The Rivalry Between Myth and
Philosophy is a Family Rivalry
• Eros is philosophical (philosophy= ‘love of
wisdom’), but it is descended from Mêtis, the
ultimate epic or mythic value. (Odysseus is
“polymêtis,” ‘full of cunning.’)
• Love is only ever temporarily satisfied, always
loses what he has, always desires again.
• This is what ties Love as Eros to the love in
philosophy. Philosophy is ‘philo-sophia,’ ‘love
of wisdom.’
• Philo-sophia is ‘between wisdom and
ignorance’:
• the gods have no need of philosophy because
they are already wise;
• but those who are simply ignorant and don’t
that they don’t know also have no need of
philosophy.
• Philosophy has no need of the gods.
• Philosophy is tied to human lack or finitude.
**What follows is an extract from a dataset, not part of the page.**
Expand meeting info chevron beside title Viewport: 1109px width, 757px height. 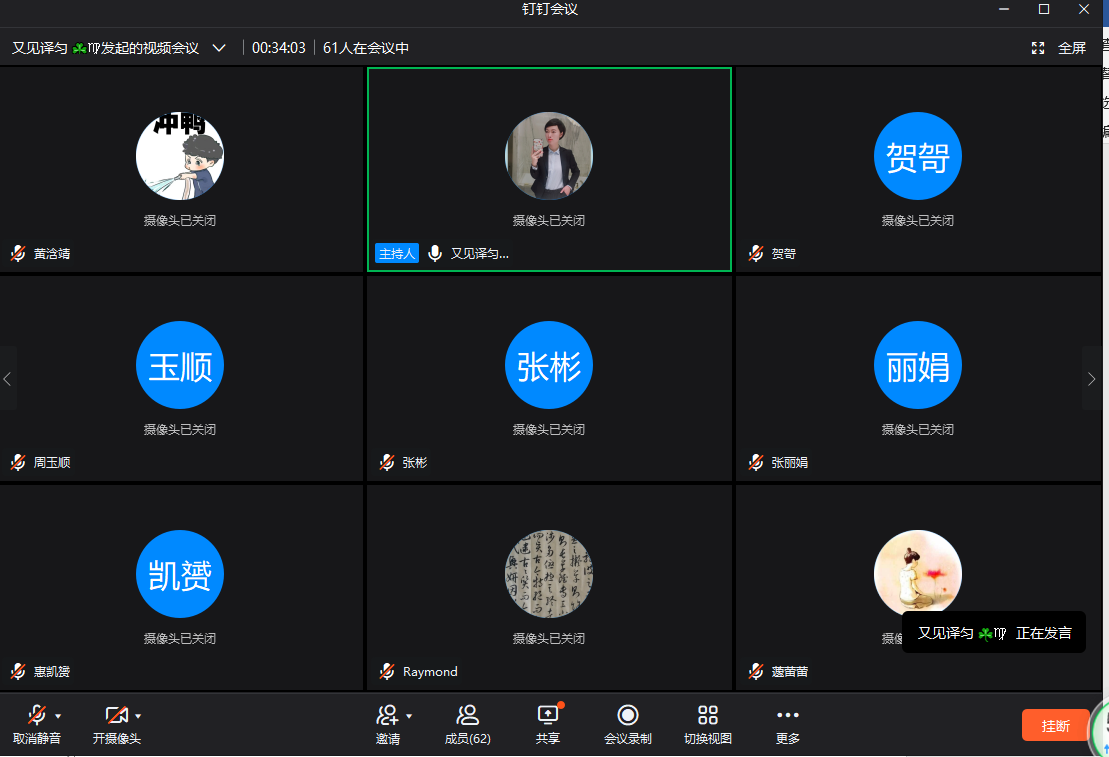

• But there is no guarantee that humans will
begin thinking; it is possible to remain
ignorant; it is possible not to have
philosophical desire.
The Socratic Attitude vs. The Platonic
Attitude
• We might think of this idea of philosophy
(‘love of wisdom’) as ‘between wisdom and
ignorance’ as the ‘Socratic attitude.’
• Thus Socrates’ famous saying: “I know that I
don’t know.”
• We might contrast this to the ‘Platonic
attitude,’ which offers a rigid set of answers –
as in, for instance, the theory of forms.
Another Twist
• The twist is that Plato and Socrates
cannot actually be separated from one
another and there are both ‘Platonic’ and
‘Socratic’ moments in each of the
dialogues.
Love and Immortality
• The purpose of love is “giving birth in beauty”
(206c).
• “All of us are pregnant, Socrates, both in body
and soul.” (206c)
• Three forms of human immortality: biological
reproduction; epic heroism/fame; grasping
the Truth or the Idea (philosophy).
The Ladder of Forms
• “The final and highest mystery” (210a).
• A story of progressive abstraction.
• First step: Love of one beautiful
body>>begetting of beautiful ideas there.
(210b)
• Second step: Lover of all beautiful bodies;
concept of physical beauty emerges.
The Ladder of Forms
• Third step: once one realizes that physical
beauty is a concept, it becomes possible to see
that “the beauty of people’s souls is more
valuable than the beauty of their bodies.”
(210c)
• Fourth step: once there is an awareness of the
soul, then one can see the beauty in that
which shapes and cares for souls – laws and
customs. (210d)
The Ladder of Forms
• Fifth step: from practical education of souls to
abstract ideas and theories, love of wisdom
(i.e., philosophy).
• Sixth step: “the beautiful itself,” the pure idea,
pure being. (211B)
“The Beautiful itself”
• “…it always is and neither comes to be nor
passes away, neither waxes nor wanes.”
• “Nor will the beautiful appear to him in the
guise of a face or hands or anything else that
belongs to the body.”
• “It is not anywhere in another thing…but itself
by itself with itself.”
“The Beautiful itself”
• In other words: pure transcendence.
• How can we see that which is purely
transcendent and therefore beyond all
relation (“itself by itself with itself”)?
• Mystical experience? Vision without object?